Erkilet, sabah kuşağı programlarının reyting kaygısıyla tüm etik değerleri görmezden geldiğini vurgulayarak, bu tür programların temel sebebinin takip edilmek olduğunu kaydetti.

Olayların ve sorunların metalaştırıldığını aktaran Erkilet, “Metalaştırma dediğim, ticarileştirme dediğim aslında o. ‘Bunu halk istiyor.’ diyorlar ve bence medya biraz kendisini bunun üzerinden meşrulaştırıyor. Yani ‘Biz veriyoruz bunu çünkü en yüksek talep bu tür programlara oluyor.’” ifadelerini kullandı.

Erkilet, bu tür programların sansürlenmesi yerine daha iyi bir forma sokulmasının daha doğru olacağını belirterek, şöyle devam etti:

“Burada çok ince bir çizgi var. Yani bir taraftan sansürcülüğe düşebileceğiniz ‘Canım, halk bunu istese de halka verilmesi gereken bu değil.’ söylemi üzerinden daha sansürcü bir yaklaşım geliştirebilirsiniz. Yahut da daha etik, tüm toplumun refahına daha fazla katkıda bulunacak şekilde halkın talepleriyle temel insani değerleri nasıl örtüştürebiliriz diye düşünüp buna bilimsel, sosyal bir çözüm bulup bunu hayata geçirmeye çalışabilirsiniz. Yani ben bu ikincisini yapmamız gerektiğini düşünüyorum. Bu programları böyle daha insani mesajların yeniden üretilebildiği bir mecraya çekmek gerekir. Aksi takdirde herkes birbirinin mahremiyetini merak ediyor, kurcalıyor, sergiliyor ve bu satıyor. Gösteri toplumu, satış toplumu... Önemli olan içerik değil, bunun satılması diye bakarsak bence varacağımız nokta pek hayırlı olmasa gerek diye düşünüyorum.”

"Medya sorumluluk almalı"

Medya şirketlerine bu konuda çok fazla görev düştüğüne değinen Erkilet, medyanın ayakta kalması için bir sermaye devrine ihtiyacı olduğunu ama bu konuda sorumluluk alması gerektiğini belirtti.
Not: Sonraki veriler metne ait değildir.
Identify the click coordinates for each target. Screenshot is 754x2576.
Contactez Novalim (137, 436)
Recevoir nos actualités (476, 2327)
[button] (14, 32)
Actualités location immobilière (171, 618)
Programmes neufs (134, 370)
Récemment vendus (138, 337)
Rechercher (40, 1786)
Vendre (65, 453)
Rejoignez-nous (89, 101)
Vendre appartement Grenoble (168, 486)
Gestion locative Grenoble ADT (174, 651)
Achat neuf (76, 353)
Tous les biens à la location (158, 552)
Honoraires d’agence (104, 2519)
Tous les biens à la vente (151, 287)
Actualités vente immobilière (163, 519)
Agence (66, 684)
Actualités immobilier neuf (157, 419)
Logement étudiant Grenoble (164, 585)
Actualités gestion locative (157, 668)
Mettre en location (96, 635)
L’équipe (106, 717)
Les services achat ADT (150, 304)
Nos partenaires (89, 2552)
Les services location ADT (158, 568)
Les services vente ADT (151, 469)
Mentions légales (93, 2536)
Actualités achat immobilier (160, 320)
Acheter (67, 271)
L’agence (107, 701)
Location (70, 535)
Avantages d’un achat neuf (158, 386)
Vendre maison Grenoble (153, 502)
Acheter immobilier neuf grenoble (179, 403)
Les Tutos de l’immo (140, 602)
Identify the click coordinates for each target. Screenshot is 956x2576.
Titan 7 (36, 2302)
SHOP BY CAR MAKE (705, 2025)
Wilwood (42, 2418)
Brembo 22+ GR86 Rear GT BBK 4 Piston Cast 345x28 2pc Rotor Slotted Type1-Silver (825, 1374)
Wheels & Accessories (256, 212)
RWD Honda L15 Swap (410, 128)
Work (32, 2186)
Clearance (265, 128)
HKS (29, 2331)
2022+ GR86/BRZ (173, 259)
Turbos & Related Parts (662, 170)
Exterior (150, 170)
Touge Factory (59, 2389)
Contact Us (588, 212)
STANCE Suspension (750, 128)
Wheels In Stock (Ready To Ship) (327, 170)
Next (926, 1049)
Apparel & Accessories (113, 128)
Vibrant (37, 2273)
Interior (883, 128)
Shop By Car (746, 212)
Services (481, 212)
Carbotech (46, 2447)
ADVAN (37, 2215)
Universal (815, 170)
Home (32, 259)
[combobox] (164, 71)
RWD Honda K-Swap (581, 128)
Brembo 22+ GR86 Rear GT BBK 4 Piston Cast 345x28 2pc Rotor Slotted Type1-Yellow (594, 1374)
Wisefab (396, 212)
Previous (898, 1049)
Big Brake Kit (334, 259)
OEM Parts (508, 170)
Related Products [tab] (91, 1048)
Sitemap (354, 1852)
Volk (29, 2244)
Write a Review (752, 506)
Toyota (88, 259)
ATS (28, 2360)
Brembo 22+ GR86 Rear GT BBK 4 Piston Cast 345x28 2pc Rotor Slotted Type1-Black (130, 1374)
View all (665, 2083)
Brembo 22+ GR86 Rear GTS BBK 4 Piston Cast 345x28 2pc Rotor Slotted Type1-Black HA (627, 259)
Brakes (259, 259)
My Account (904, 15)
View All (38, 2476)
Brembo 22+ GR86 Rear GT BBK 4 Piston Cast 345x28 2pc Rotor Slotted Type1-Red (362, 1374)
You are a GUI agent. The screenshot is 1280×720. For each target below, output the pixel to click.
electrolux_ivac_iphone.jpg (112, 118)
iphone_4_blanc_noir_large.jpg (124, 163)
Erkilet, tüm toplumdaki insanların kendilerini geliştirme hakkı olduğunu, devletin ve özel sektörün buna katkıda bulunma sorumluluğu olduğunun altını çizerek, “Dolayısıyla bence burada yani medyanın sorumluluğu ne? Para kazanmaktan başka, toplumun kendini geliştirmesi konusunda ne yapmalı diye sormalıyız ve inşai bir rol de yüklemeliyiz medyaya diye düşünüyorum şahsen.” görüşünü paylaştı.

Toplumun medya okuryazarlığı konusunda bilinçlendirilmesi gerektiğini söyleyen Erkilet, sözlerini şöyle tamamladı:

“Bilinçli medya tüketimi ve bence artı yani topyekun toplumun anlamlı içeriklerle güçlendirilmesi. Kadınların toplumda bu kadar güçlendirilmeye ihtiyacı varken bu tür içeriklerle aşağı çekilmesi bence çok kadın karşıtı bir eylem. Sürekli buna maruz kalırsanız depresif edeceği, belli bir noktadan sonra sizi aşağı çekeceği muhakkak. Biz bu kadını nasıl güçlendirebiliriz diye bakmamız lazım. Zihnen, ruhen, bedenen, hukuken, haklarını koruma ve peşinde olma bakımından yani bunlara harcanan vakit ve enerji keşke bunları yapmaya harcansa toplumdaki kadınlar açısından da çok ciddi bir kazanım olur diye düşünüyorum.”